Let’s get right into things. Today we’re looking at Shopventory vs. Square for Retail. Why? Because if you need more inventory support than the basic Square Point of Sale app offers, they are your two best bets. Square (see our review) has been a pivotal force in the mPOS space since its beginning, but lately it has also been edging into the tablet POS market with an ever-growing number of features. Shopventory is newer, but it’s carved a niche out for itself as a supplement to not just Square, but also PayPal Here, Clover, and now even Shopify.

While Square dominates the mobile space as far as features, it lags behind tablet-based systems, particularly in terms of inventory. But now there’s Square for Retail. If you need more comprehensive inventory features, you’ll get them with an upgrade to Retail.

Shopventory is a monthly service that integrates with your Square account. While Square for Retail is a full-fledged POS, Shopventory is strictly an inventory-focused add-on for Square for Point of Sale. It replaces most of the in-app inventory management with its own web browser but it does keep the inventory lists automatically synced and generates reports.

A really quick disclaimer before we get onto the comparison: We’re not looking at the full Square for Retail app here (which I’ll also refer to as just “Retail” or “the Retail app”). We’re just focusing on how its inventory management tools stack up against Shopventory’s. It’s important to consider whether the cost of either service justifies its use. Retail offers many of the same features as Shopventory, but also includes employee management. However, it could be a more costly service given that the subscription is monthly per register. Shopventory offers monthly inventory management for three locations for less than the cost of one Square for Retail register subscription.

You don’t get everything that the standard Point of Sale app offers either, such as offline mode.
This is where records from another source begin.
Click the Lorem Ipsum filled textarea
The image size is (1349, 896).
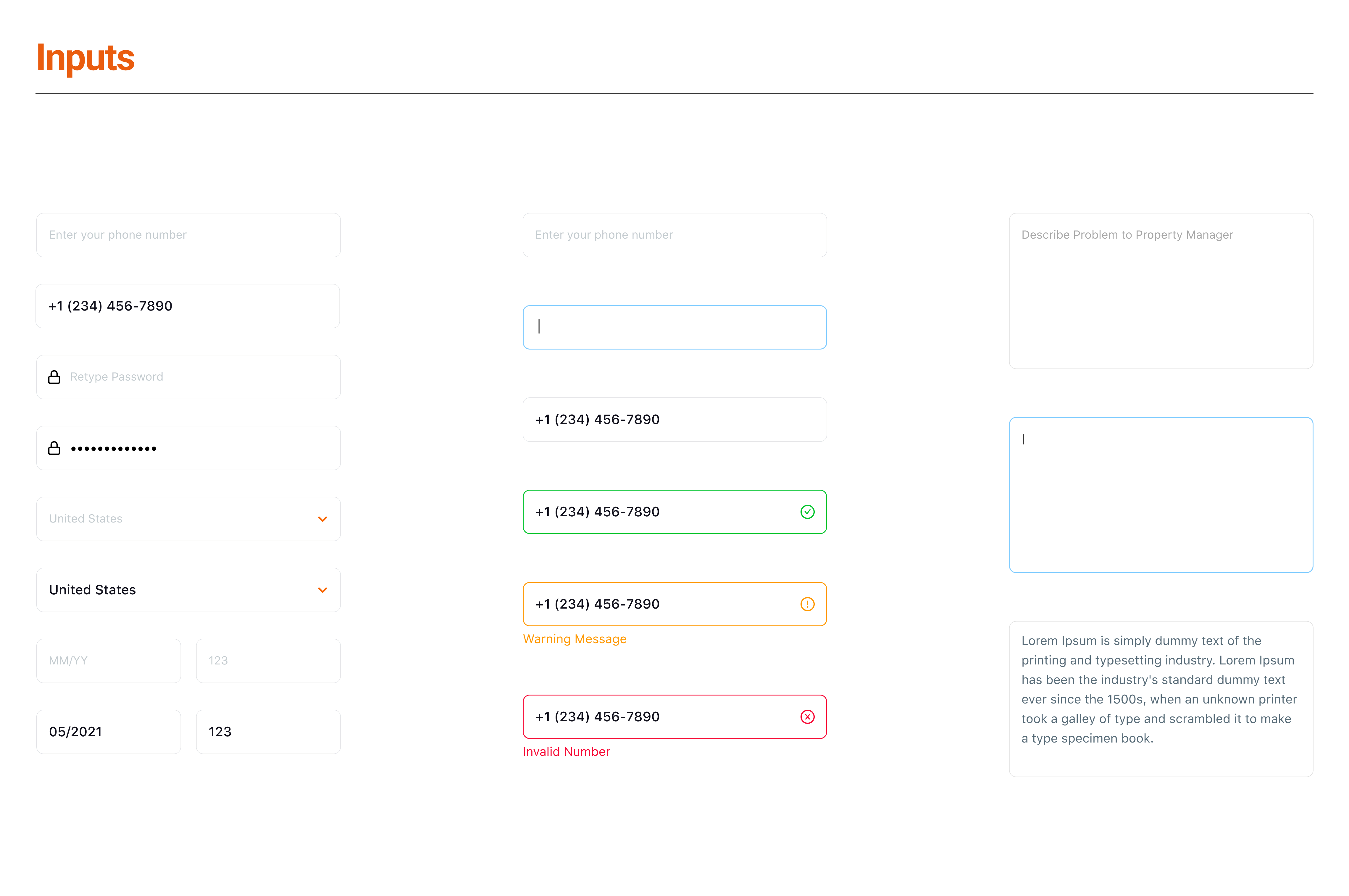tap(1160, 698)
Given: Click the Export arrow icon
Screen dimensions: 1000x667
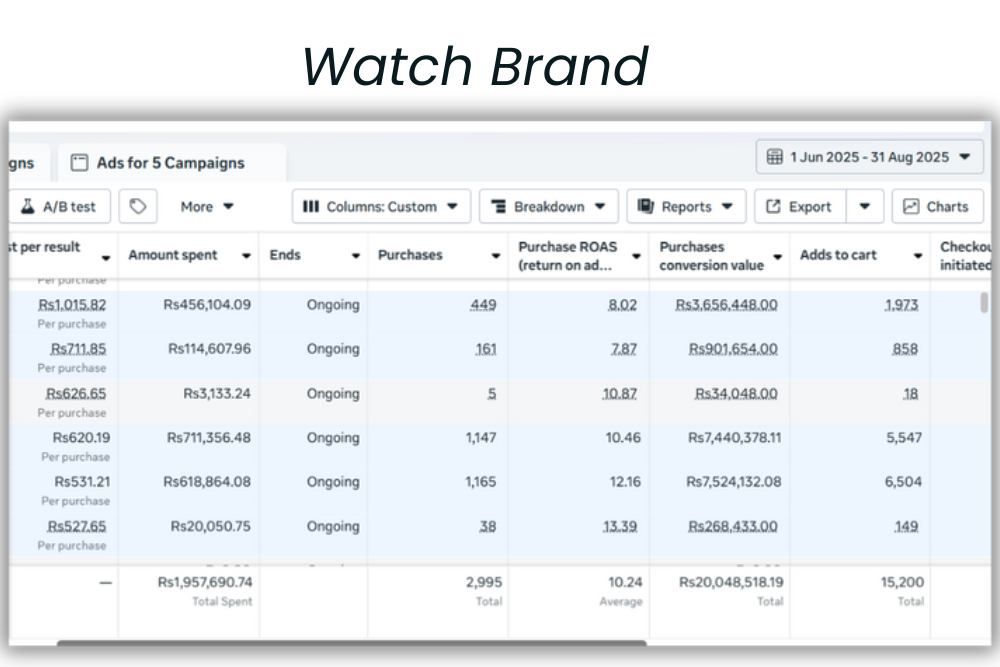Looking at the screenshot, I should tap(773, 207).

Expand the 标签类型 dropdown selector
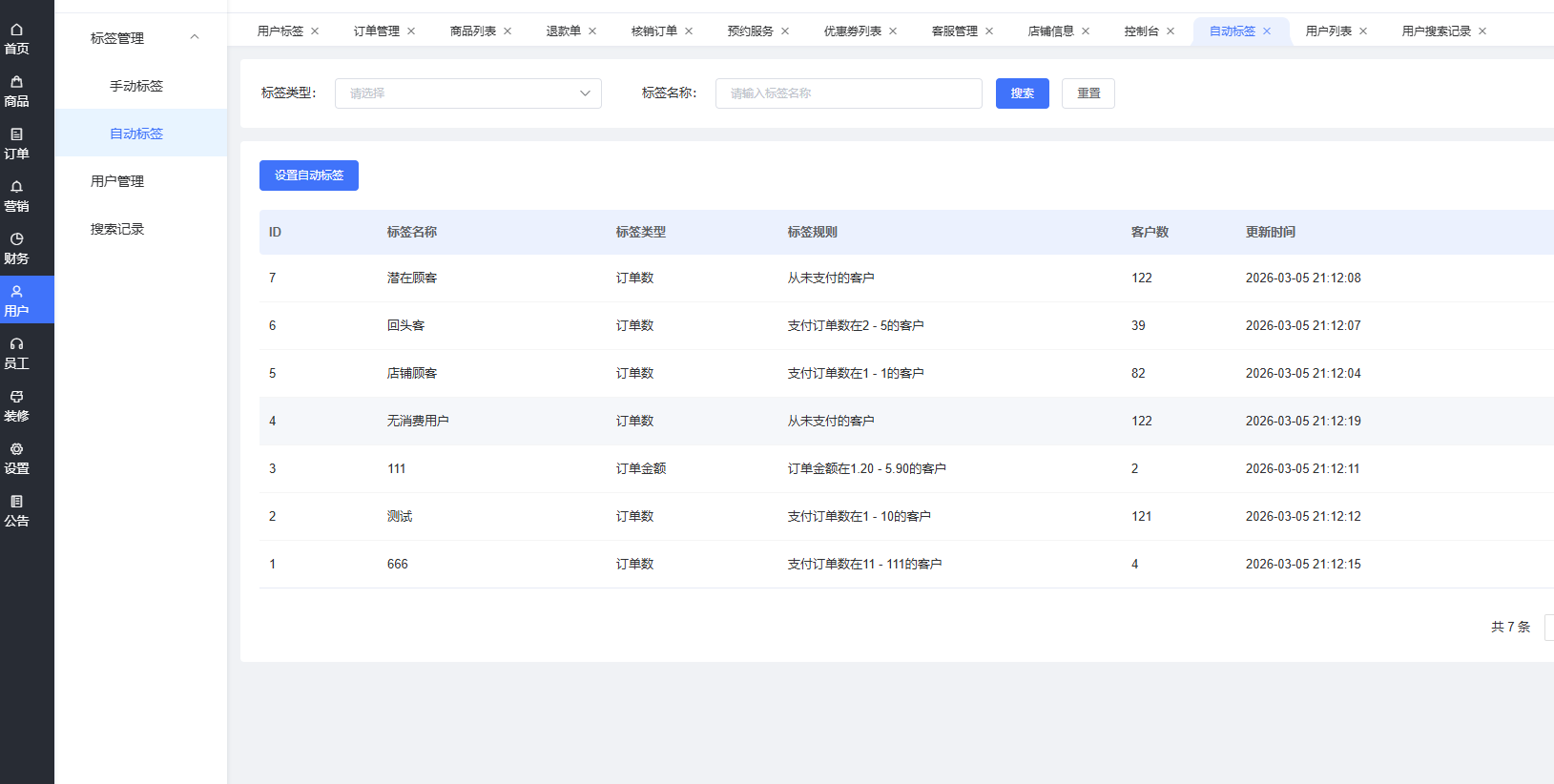coord(467,93)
In fact, the Retail app is more of a pared-down version of the POS app, but with more beefed up inventory and reporting. That’s not to say Shopventory offers all the inventory tools you could ever need, either. But it certainly seems to have the upper hand in terms of capabilities and pricing.

I think for the most part that either of this will do well. Although they might not be perfect, they’re both capable. But in the end, Shopventory has more features and more competitive pricing. I would test it out before upgrading to Square for Retail.

For more information, I encourage you to check out our full Shopventory and Square for Retail reviews. Otherwise, read on for our Shopventory vs. Square for Retail comparison and see how they stack up in the great battle for inventory management!

Features & Services

Winner: Shopventory

Both of these services offer enough that they merit full reviews in their own right. Our comprehensive reviews of Square and Shopventory explore the advantages and limitations of each. For simplicity’s sake, I am going to focus on three core aspects of inventory management and see how they stack up: inventory tracking, reporting, and purchase order/vendor management.

Inventory Tracking

With both Shopventory and Square for Retail, merchants get the ability to count inventory and have each sale deducted from total stock numbers. Both offer location management as well. You’ll be working with Square’s standard item listings, which means you can include all of the following: product name, photo, SKU/barcode, item description, and item variants with the option to set different price points.

Shopventory Inventory Tools

Screenshot of Shopventory home page

Shopventory works by syncing with Square. It pushes its inventory data (item prices, bundles, etc.) into the POS app and pulls sales data from Square into its own dashboard reports and updates the inventory counts in real time. Once you get inventory set up, you manage everything inventory-related through Shopventory, NOT Square. It might take some merchants a while to get used to that, especially if they’re used to relying on the Dashboard.

Shopventory’s pricing plan, which I’ll cover in the next section, focuses on the number of locations you use, not the number of registers or products. And setting up multiple locations is actually very easy. When you log into Shopventory, the dashboard asks you to create a location and then add an integration (that is, link to your POS). It works a little bit differently for each software, but here’s what you need to know for Square.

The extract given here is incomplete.